Выйдя из ратуши, они зашагали рука об руку, но не говоря ни слова.
Анри, обычно такой веселый, был чем-то озабочен и почти угрюм.
Анн казался встревоженным и смущенным необщительностью брата.
Он первый прервал молчание:
– Куда же ты ведешь меня, Анри?
– Я никуда не веду тебя, брат, – я просто иду куда глаза глядят, – ответил Анри, словно внезапно пробудившись. – Ты хочешь куда-нибудь направиться?
– А ты?
– О, мне-то безразлично, куда идти.
– Но ведь ты каждый вечер куда-то уходишь, – сказал Анн, – каждый вечер в один и тот же час ты удаляешься из дому и возвращаешься лишь поздно ночью, а то и вовсе не приходишь.
– Ты что же, расспрашиваешь меня, брат? – спросил Анри. В голосе его чувствовалась нежность, смешанная с известным уважением к старшему брату.
– Я стану тебя расспрашивать? – переспросил Анн. – Боже упаси!
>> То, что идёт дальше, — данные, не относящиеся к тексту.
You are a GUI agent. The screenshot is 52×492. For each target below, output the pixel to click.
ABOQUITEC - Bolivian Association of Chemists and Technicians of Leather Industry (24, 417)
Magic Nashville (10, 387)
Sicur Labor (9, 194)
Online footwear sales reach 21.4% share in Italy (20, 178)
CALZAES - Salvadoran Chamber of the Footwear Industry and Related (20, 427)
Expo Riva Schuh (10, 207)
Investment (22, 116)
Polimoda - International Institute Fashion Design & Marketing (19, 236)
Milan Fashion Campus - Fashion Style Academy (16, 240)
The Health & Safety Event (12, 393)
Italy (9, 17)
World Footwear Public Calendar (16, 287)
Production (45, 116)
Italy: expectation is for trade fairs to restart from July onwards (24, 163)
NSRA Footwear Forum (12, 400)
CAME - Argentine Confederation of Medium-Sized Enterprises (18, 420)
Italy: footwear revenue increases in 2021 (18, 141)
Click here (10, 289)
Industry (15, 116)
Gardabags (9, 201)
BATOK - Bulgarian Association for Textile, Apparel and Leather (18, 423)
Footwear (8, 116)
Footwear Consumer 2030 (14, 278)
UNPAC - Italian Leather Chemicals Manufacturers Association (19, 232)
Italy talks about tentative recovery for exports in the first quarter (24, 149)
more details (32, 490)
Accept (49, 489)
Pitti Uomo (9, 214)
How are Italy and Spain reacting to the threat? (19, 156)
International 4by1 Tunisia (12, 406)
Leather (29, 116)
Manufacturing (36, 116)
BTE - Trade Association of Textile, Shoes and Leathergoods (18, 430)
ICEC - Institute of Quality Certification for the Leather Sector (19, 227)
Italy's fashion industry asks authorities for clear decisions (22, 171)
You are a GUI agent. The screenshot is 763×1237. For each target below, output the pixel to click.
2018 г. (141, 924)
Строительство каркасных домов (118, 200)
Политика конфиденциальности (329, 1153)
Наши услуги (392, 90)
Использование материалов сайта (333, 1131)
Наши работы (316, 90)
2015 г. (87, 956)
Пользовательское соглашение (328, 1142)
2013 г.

Чужая тайна неприкосновенна.
– Когда ты только пожелаешь, брат, – ответил Анри, – у меня от тебя не будет никаких тайн. Ты же сам это знаешь.
– У тебя не будет от меня тайн?
– Никогда, брат. Ведь ты и сеньор мой, и друг.[17]
– По правде сказать, я думал, что у тебя могут быть от меня тайны: я ведь всего-навсего мирянин. Я думал, что для исповеди у тебя есть наш ученый братец, этот столп богословской науки, светоч веры, мудрый духовник всего двора, который когда-нибудь станет кардиналом, что ты доверяешься ему, исповедуешься у него, получаешь и отпущение грехов, и… кто знает? может быть, даже полезный совет. Ибо, – добавил Анн со смехом, – члены нашей семьи – на все руки мастера, тебе это хорошо известно: доказательство – наш возлюбленный батюшка.
Анри де Бушаж схватил брата за руку и сердечно пожал ее.
– Ты для меня, милый мой Анн, – сказал он, – больше, чем духовник, больше, чем исповедник, больше, чем отец: повторяю тебе – ты мой друг.
– Так скажи мне, друг мой, почему ты, прежде такой веселый, постепенно становишься все печальнее, почему ты выходишь теперь из дому не днем, а только по ночам?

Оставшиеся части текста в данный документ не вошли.